Раньше Лана видела эту женщину всего дважды и не могла вспомнить голоса, повадок, особенностей речи, психометрик. Ничего. В тот момент, сидя пес знает где, голодная и напуганная, Лана впервые в жизни, пожалуй, пожалела о том, что не подключена... полностью.

- Ты была с убийцей, - выдохнула наконец Анастасия. - Я не могу понять, что происходит. Я не могу понять. Не могу понять. Я... Их много. Они повсюду. И знаешь...

Молчит. Долго и молча глядит в стену над головой Ланы, будто превратившись в восковую фигуру.

- Анастасия?

- Что? Где я? - испуганно оглядывается, а потом глаза опять темнеют. - Ты убийца!

Смотрит на Лану в упор, да так, что ту пробирает дикий, животный ужас.

- Если ты с ними, значит, ты тоже убийца. Ты сказала им убить моих мальчиков. Ты им велела. Ты виновата.

Она говорит так, будто в первую очередь пытается убедить в этом саму себя.

- Настя, - Лана старалась говорить спокойно, как учили. - Объясните мне, пожалуйста, что случилось.

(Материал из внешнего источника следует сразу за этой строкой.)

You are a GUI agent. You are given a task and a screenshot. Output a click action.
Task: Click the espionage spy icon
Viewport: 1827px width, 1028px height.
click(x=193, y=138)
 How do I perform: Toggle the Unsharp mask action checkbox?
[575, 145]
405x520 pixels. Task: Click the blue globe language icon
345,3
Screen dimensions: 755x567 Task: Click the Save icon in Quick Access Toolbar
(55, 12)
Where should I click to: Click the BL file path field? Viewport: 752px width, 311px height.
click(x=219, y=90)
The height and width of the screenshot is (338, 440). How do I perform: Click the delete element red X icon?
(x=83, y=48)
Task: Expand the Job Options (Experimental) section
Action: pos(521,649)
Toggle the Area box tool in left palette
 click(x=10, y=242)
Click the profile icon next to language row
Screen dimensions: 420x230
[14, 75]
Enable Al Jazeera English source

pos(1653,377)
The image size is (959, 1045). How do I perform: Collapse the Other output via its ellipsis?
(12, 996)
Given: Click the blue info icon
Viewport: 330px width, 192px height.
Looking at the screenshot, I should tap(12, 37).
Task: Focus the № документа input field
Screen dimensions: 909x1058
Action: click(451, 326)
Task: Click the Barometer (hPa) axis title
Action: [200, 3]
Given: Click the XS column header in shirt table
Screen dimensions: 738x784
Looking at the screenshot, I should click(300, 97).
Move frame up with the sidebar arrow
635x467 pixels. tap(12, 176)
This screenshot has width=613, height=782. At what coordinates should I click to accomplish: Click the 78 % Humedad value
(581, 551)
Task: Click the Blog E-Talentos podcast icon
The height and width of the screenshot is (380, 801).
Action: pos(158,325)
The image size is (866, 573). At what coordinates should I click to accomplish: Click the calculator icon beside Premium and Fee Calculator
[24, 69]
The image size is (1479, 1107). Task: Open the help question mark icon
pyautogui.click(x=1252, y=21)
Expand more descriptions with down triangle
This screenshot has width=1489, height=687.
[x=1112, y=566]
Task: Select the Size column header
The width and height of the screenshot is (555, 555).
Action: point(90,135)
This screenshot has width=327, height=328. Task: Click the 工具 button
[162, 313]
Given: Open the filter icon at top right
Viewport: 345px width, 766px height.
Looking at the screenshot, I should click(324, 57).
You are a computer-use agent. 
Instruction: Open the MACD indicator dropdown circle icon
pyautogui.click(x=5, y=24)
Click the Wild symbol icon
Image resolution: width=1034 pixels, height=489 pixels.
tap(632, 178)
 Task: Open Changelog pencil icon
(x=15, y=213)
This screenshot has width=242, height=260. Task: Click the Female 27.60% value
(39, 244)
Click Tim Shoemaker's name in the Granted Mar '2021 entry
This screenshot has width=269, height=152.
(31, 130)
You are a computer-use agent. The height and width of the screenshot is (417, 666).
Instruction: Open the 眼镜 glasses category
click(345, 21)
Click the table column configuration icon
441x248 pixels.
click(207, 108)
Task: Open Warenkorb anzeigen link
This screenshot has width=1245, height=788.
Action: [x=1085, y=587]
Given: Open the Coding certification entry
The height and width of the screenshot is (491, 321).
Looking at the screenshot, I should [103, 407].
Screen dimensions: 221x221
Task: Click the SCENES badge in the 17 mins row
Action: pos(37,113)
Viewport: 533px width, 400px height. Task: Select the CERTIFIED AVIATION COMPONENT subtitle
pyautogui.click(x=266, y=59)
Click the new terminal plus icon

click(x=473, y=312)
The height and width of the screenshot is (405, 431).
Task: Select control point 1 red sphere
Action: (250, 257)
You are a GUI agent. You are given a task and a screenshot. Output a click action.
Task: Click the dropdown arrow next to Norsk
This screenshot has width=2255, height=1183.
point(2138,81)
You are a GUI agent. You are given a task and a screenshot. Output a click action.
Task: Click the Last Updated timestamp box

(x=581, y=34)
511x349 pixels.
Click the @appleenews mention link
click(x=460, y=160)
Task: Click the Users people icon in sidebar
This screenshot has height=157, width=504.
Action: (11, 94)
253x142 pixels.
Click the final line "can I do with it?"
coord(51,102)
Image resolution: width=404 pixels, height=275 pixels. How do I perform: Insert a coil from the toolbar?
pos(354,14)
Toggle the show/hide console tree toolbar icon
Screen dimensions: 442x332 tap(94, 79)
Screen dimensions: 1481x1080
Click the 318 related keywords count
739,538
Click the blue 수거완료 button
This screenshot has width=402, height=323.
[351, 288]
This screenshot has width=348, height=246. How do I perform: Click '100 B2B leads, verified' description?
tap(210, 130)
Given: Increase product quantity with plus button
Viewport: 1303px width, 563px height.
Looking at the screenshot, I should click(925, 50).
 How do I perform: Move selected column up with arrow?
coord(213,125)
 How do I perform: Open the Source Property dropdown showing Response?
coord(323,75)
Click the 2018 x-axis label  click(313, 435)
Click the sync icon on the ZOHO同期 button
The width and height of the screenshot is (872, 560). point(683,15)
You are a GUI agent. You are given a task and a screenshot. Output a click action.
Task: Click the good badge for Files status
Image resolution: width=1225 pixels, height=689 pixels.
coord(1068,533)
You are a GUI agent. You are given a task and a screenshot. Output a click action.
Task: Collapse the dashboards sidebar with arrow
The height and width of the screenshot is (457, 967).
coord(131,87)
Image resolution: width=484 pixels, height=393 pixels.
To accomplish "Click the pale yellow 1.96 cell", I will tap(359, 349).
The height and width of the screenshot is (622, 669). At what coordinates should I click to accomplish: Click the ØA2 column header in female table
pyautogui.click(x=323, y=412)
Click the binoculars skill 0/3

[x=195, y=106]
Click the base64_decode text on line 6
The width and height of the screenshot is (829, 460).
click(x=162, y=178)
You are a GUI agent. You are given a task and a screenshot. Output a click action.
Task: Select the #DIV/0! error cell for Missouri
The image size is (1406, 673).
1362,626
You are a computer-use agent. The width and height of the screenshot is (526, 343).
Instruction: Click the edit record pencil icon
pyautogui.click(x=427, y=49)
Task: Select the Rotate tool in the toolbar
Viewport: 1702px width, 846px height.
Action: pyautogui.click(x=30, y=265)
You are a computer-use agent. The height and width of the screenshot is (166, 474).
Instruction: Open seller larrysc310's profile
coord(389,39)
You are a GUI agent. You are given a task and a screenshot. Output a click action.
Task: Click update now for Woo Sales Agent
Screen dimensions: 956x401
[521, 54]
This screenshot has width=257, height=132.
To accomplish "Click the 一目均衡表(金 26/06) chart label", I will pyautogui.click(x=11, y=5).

Почему вы считаете, что я в чем-то виновата?

Манохина огляделась.

- Максим все знал, понимаешь? Все знал. Он готовился. Он знал. Он видел вас всех насквозь.

В помещении пахло ржавчиной и потом. У Ланы сильно затекли руки.

- Что мне делать? - спросила Анастасия. - Что мне делать с ними?

Но Лана не успела ответить: Манохина с размаху, что было сил ударила ее по голове рукояткой ножа. Во второй раз рядом на стуле оказался Антон. Лана плакала. Дышать было тяжело. Кажется, она простыла.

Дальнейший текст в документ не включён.